### SELECTED EXCERPT
★ ★ ★ ★
There are actually great offices, big and small, in Alberta, but the competition for landing a job in those is tight.

Derek KaplanDerek Kaplan
Dec 17, 12 1:39 am

Can't pass up on a thread so near and dear.  I'm an american that came to canada to do my m.arch. at UBC.  After graduating, I worked in Vancouver for about 7 years at a couple of the better design firms there. 

And then... academics working in the outskirts of the humanities are uniquely at the mercy of geography, esp. in canada, which becomes increasingly consequential once you are married to one of them.  My wife's job ended up being at the University of Alberta in Edmonton, and after much heel dragging, I joined her there (here).

Which means I can vouch for the comments about the job market being pretty good here, in particular that the salaries here are higher than in Vancouver.  The way it has worked out, my daily path takes me through a couple of the nicer and more progressive parts of edmonton -- and only those -- which makes it difficult to generalize much about the culture of the place at large, because my sample is fortunately skewed.  As it has worked, I have to say it isn't nearly as bad as I had feared.  Though I'm pretty sure that all those worst case scenarios are more than possible outcomes of ending up here.

While the vast majority of the built environment here nudges one toward despair, the redeeming thing is that the powers that be agree.  The city masterplanning docs are in sync with pedestrian-oriented mixed-use urban-density best practices, and the mayor in particular is pretty awesome about putting a priority on raising the bar on what get's built here.  One of the partners in my current firm described it as a shift away from advocating cheap as shit buildings as a badge of fiscal responsibility.  The problem is that there is decades worth of built fabric to rehabilitate, which in a sense means no shortage of work needing to be done.  My impression is that there is an increasing appetite here for quality design work, but there is little history/culture of it.  That said, I haven't been here very long, so we'll see what happens.

rgreen
Dec 18, 12 8:30 am

Thanks for the input everyone.  I'll be moving to Canada from Europe.  I'm Canadian though and did work in Alberta for a while directly after I finished school.  

As for what Will said about not-so-interesting architecture in Alberta, I'm not too fussed by that as what I'm interested in isn't very interesting to most others (healthcare design).  I'm still undecided.  I know I'd prefer to live in Vancouver (if for nothing more than its weather), but I have a gut feeling I'll have an easier time finding employment in Calgary.
★ ★ ★ ★
Dataset entries

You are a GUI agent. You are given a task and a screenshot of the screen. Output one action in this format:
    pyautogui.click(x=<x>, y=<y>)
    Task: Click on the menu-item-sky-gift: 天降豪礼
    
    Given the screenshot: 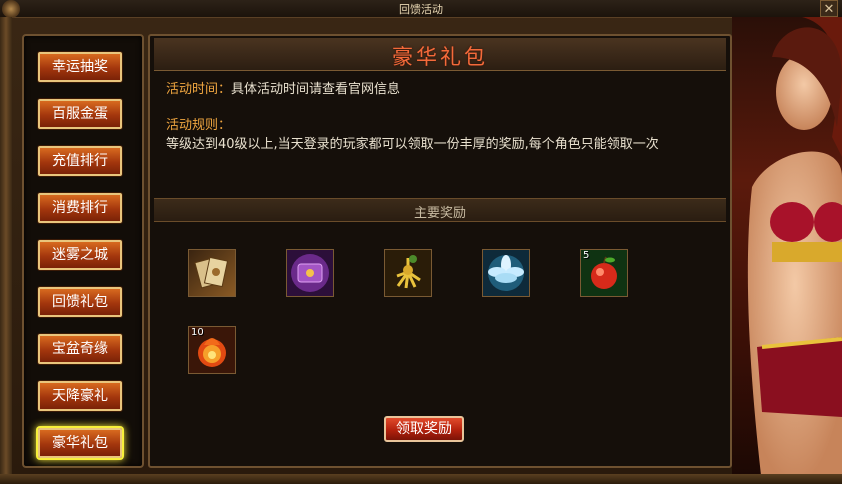 What is the action you would take?
    pyautogui.click(x=80, y=396)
★ ★ ★ ★
### HOW TO COMPLETE THIS TASK
From the forum thread above on architecture jobs in Alberta, reproduce word for word the passage that opens with "Derek KaplanDerek Kaplan" and ends after "her there (here).".

### SOLUTION TO THE PROBLEM
Derek KaplanDerek Kaplan
Dec 17, 12 1:39 am

Can't pass up on a thread so near and dear.  I'm an american that came to canada to do my m.arch. at UBC.  After graduating, I worked in Vancouver for about 7 years at a couple of the better design firms there. 

And then... academics working in the outskirts of the humanities are uniquely at the mercy of geography, esp. in canada, which becomes increasingly consequential once you are married to one of them.  My wife's job ended up being at the University of Alberta in Edmonton, and after much heel dragging, I joined her there (here).